PIERCE CITY, Mo. —
Good grief! Surely this is a bad joke. Our overworked state legislators have passed a bill, House Bill 1860, making it a crime to photograph inside a concentrated animal-feeding operation (CAFO) or to lie when applying for a job at one, punishable by a six-month to four-year prison term and fines of $1,000 per offense. Why?
If nothing is amiss inside one of these large operations, why make it a crime to take a picture or deny that you belong to ASPCA? Obviously, there is concern that, if people see sometimes deplorable conditions where our food is raised, they’ll be uncomfortable or repulsed. They needn’t worry. There’s little correlation between a temporary repulsion and enjoying a fried chicken or pork chop dinner later.
Another question: How? What law enforcement efforts will be required to track and apprehend this new class of perpetrators — photographers and animal lovers? Will our overcrowded prison population, which consists mostly of drug users and pushers, soon be joined by this new category of wrongdoers?
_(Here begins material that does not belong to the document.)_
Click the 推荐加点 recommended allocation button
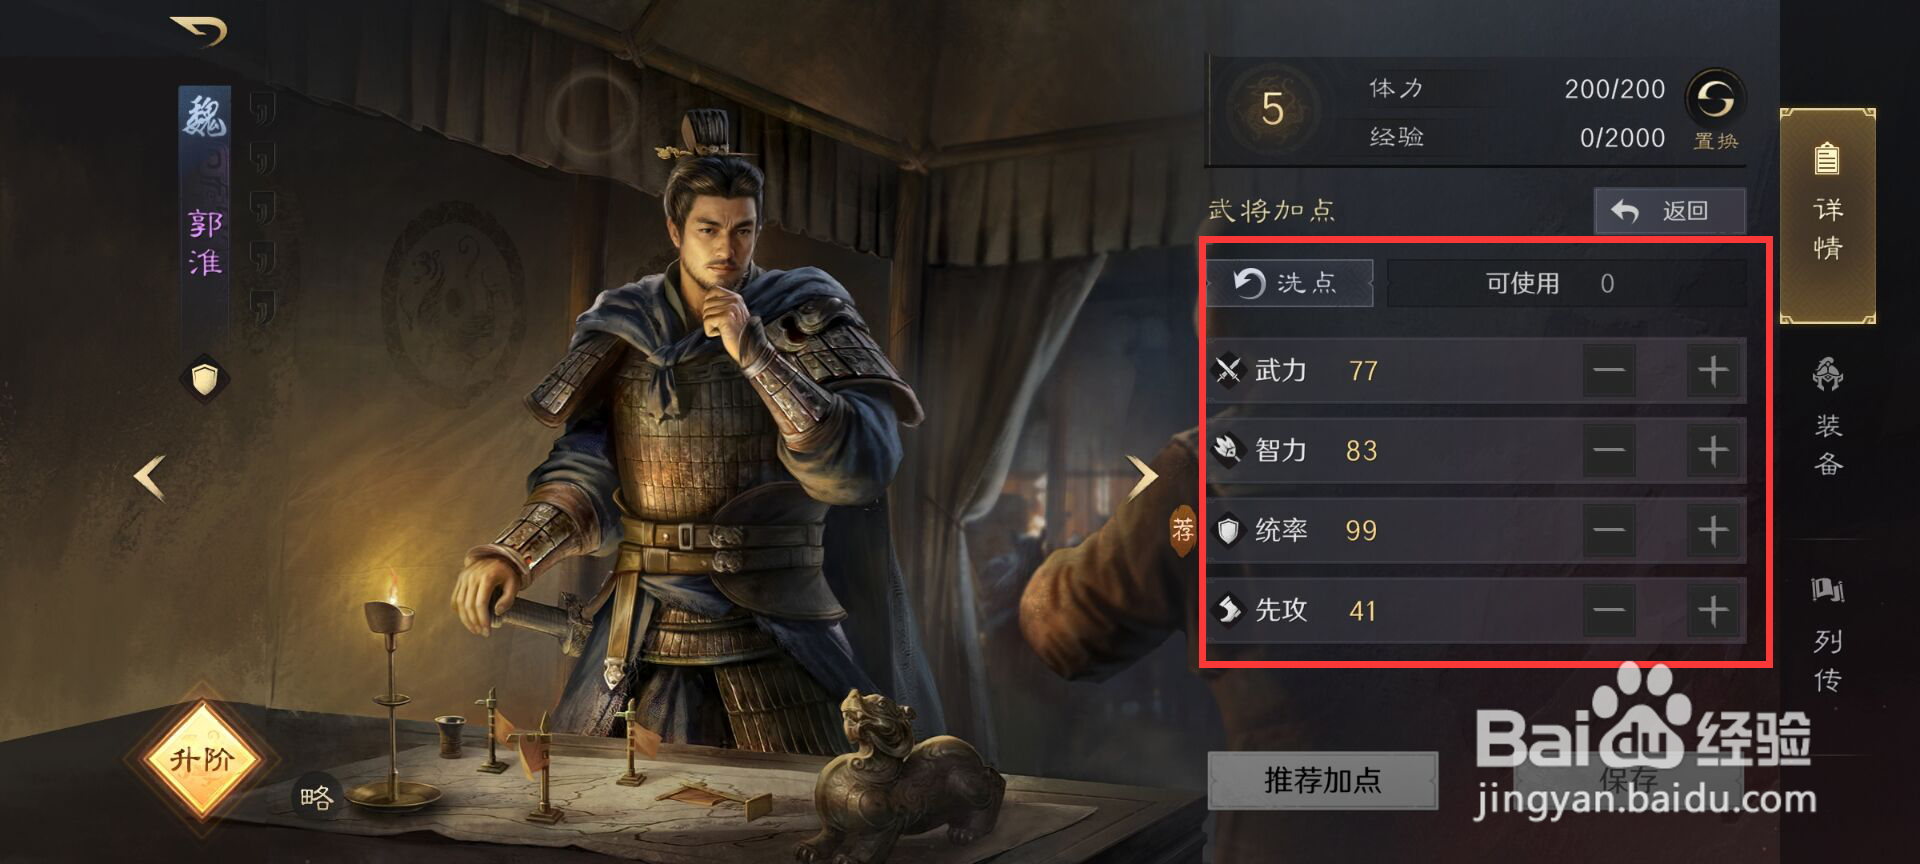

Another recent development is that the Food and Drug Administration wants to limit the amount of antibiotics routinely fed to animals in CAFOs because these drugs get into our immune systems and become a danger to human health. The kicker is that the FDA wants veterinarian, pharmaceutical and meat-processing industries to do this voluntarily. Seriously?
Pharmaceutical and meat-processing industries will voluntarily curtail a practice that increases their profits by making animals grow larger faster and helps them survive their cramped environments?
When? That will happen when chickens grow teeth, pigs escape tiny cages and fly, and cows ascend from their feed lots and jump over the moon.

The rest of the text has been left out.